In the Nianfu case, the High Court of Hong Kong, at the request of Shenzhen Intermediate Court, not only recognized the bankruptcy liquidation procedure Nianfu had undergone on the mainland, but also provided judicial assistance for its administrator to fully perform its duties in Hong Kong. The administrator was allowed to fully exercise the rights of Nianfu’s subsidiaries in Hong Kong on behalf of Nianfu. The successive appearance of these two judgments is believed to symbolize that the judicial institutions of the mainland and Hong Kong have begun to explore closer cooperation in the field of bankruptcy.
Other forms of bankruptcy cooperation. In addition to the above cases, the mainland and Hong Kong have also explored other avenues of cooperation in the field of bankruptcy in recent years. For example, in the winding-up case of China Medical Technologies Inc in Hong Kong, the investigation and collection of evidence were conducted on the mainland. The administrator of Lo Siu Fai’s bankruptcy in Hong Kong, with the assistance of the autonomous organization of Shenzhen’s bankruptcy administrators, applied the bankruptcy estate disposal model of the Shenzhen court, and five bankruptcy properties including the special Hong Kong vehicle licence plate numbers were auctioned on the online platform Alibaba Auction.
The impact of new cross-border bankruptcy trends on cross-border investors. If the cross-border bankruptcy cooperation between the mainland and Hong Kong continues to deepen, it will bring about some major changes. Firstly, after the debtor enters bankruptcy proceedings in one place, the administrator can exercise the right to collect the debtor’s property and debts, and suspend litigation involving the debtor, and may even include the affiliates of the debtor in another place in the consolidated bankruptcy.

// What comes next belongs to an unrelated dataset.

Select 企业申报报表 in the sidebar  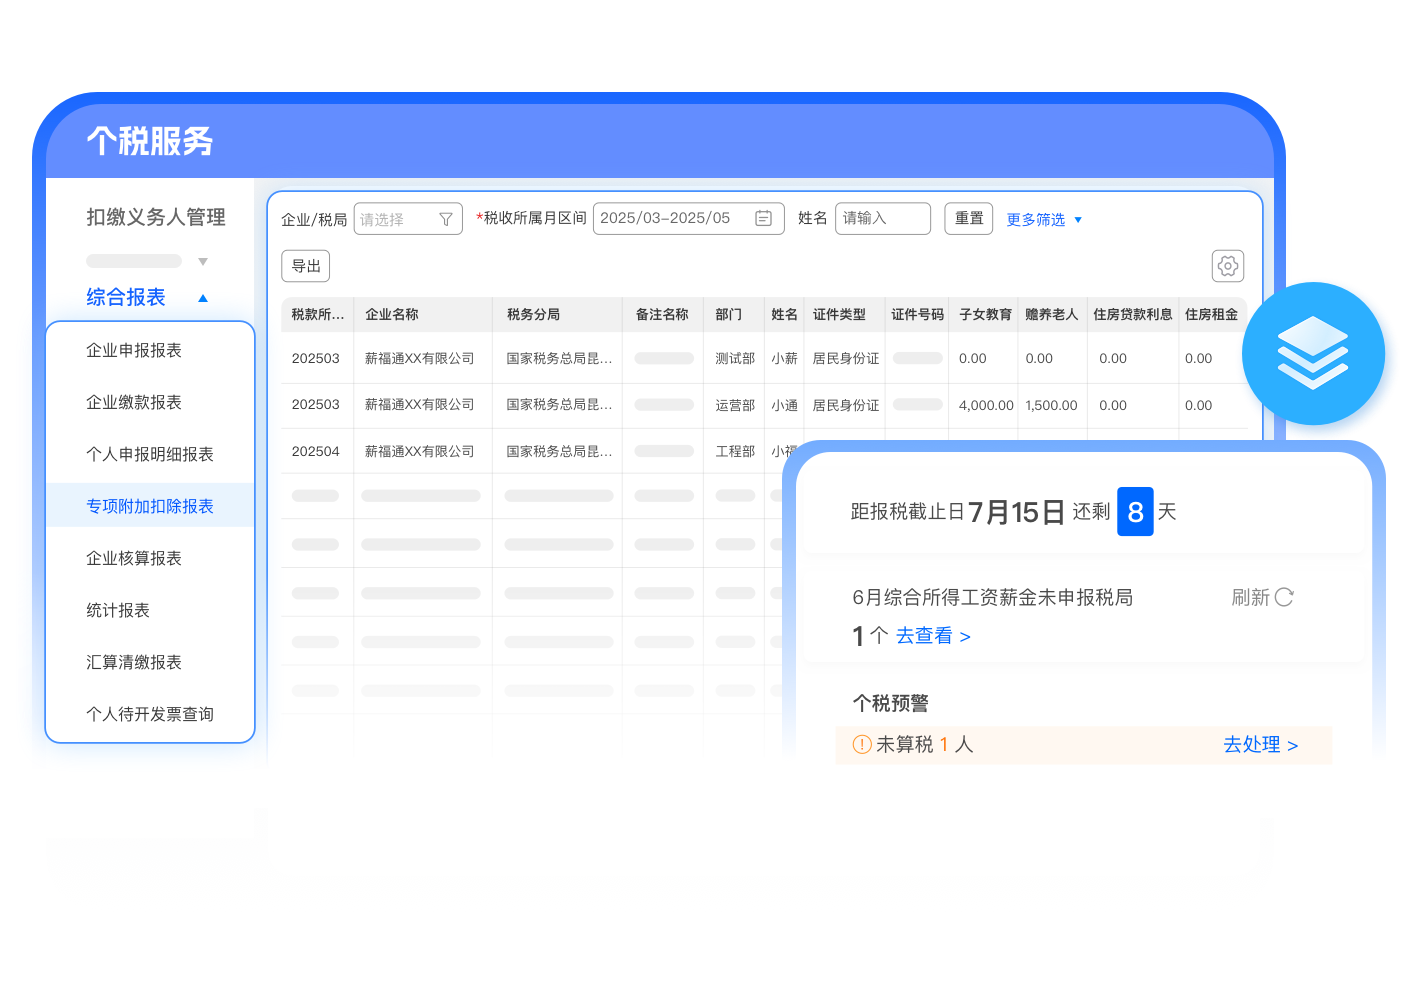click(x=134, y=350)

Secondly, since Hong Kong has established a relatively mature bankruptcy system for natural persons, with the gradual establishment of the bankruptcy system for natural persons on the mainland, after corporate debtors in one place go bankrupt, it may become possible that creditors can use the cross-border bankruptcy mechanism to recover debts from natural-person guarantors in another place. Thirdly, mutual cooperation in investigating and collecting evidence and selling the bankruptcy estate will make it more difficult for debtors to transfer and hide property across borders, and make the auction and sale of the bankruptcy estate more efficient and convenient. The above three situations will undoubtedly have a direct impact on the scope of the debtor’s estate and the creditor’s satisfaction rate.

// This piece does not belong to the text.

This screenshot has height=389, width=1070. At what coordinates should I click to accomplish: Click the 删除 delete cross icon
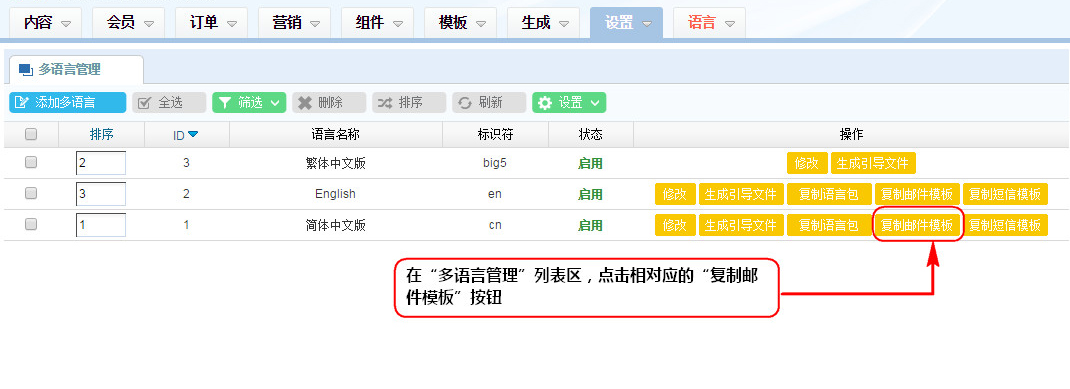(x=304, y=103)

To sum up, the cross-border cooperation between the mainland and Hong Kong in bankruptcy is a common reality between the two places and is expected to enter accelerated development in the next few years. Therefore, the author recommends that cross-border investors pay close attention to the relevant trends in this field. If in practice the debtor or its related entities have assets or operations in both places, investors may try to use this mechanism to protect their investment interests.